The data also suggest that direct interactions with F-actin are critical for Aip1-mediated filament disassembly in vitro and Aip1 function in vivo. Further, the analysis with Aip1-119 indicates that net filament disassembly requires cofilin-dependent association of Aip1 with filaments. Aip1-109 showed no defects in filament disassembly, consistent with its normal binding to actin.
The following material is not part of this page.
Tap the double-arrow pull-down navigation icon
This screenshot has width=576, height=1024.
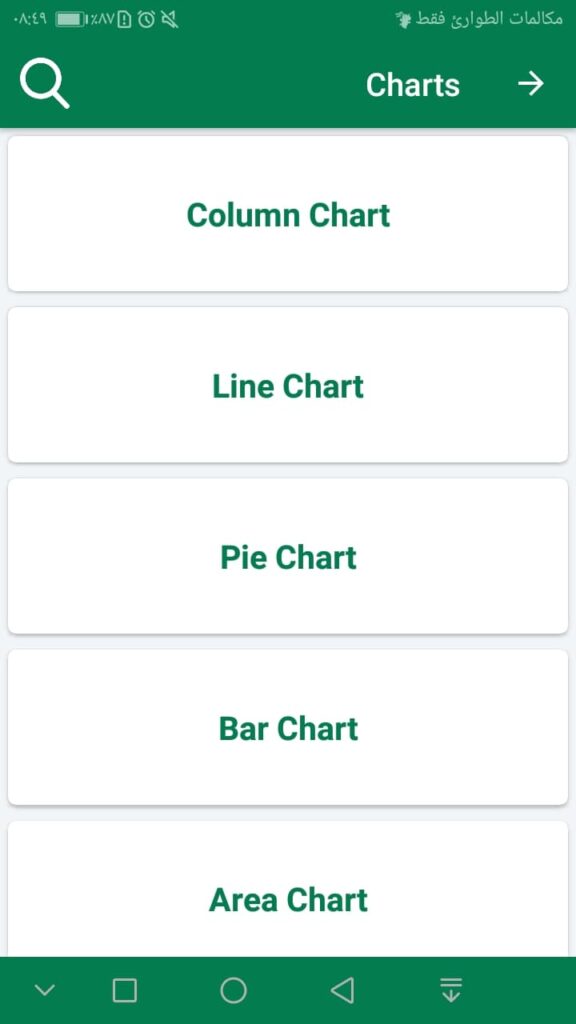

Aip1 has been shown to cap the barbed ends of actin filaments in a cofilin-dependent manner (Okada et al., 2002 ; Balcer et al., 2003 ). Capping can be measured using a modified net disassembly assay that contains low concentrations of cofilin and Aip1 and high concentrations of F-actin and profilin. Low concentrations of cofilin and Aip1 are sufficient to sever and cap filaments but are not sufficient to induce net disassembly of filaments. Further addition of high concentrations of profilin blocks monomer addition to the pointed ends of filaments and thereby leads to filament net disassembly specifically when barbed ends are capped (by Aip1 or Cap1/2; Balcer et al., 2003 ). As expected, omission of Aip1 from the reaction ingredients restores filaments, because barbed ends are no longer capped (Figure 5C). Using this assay, we compared the capping activities of Aip1 mutant proteins with variable phenotypes (pseudowild type, moderately defective, or severely defective; Figure 2). As shown in Figure 5D, loss of capping activity in vitro correlates closely with loss of function in vivo (Table 1). However, there are two mutants (Aip1-109 and Aip1-111) that show defects in vivo but are not obviously impaired in capping in vitro. Because Aip1-111 defects in vivo are subtle, this may explain its lack of biochemical defects. On the other hand, Aip1-109 has strong in vivo defects. As mentioned above, Aip1-109 interacts normally with actin and cofilin in the two-hybrid assay and biochemical tests. Because this mutant is expressed at normal levels in vivo, the basis of its loss of function in vivo remains a mystery.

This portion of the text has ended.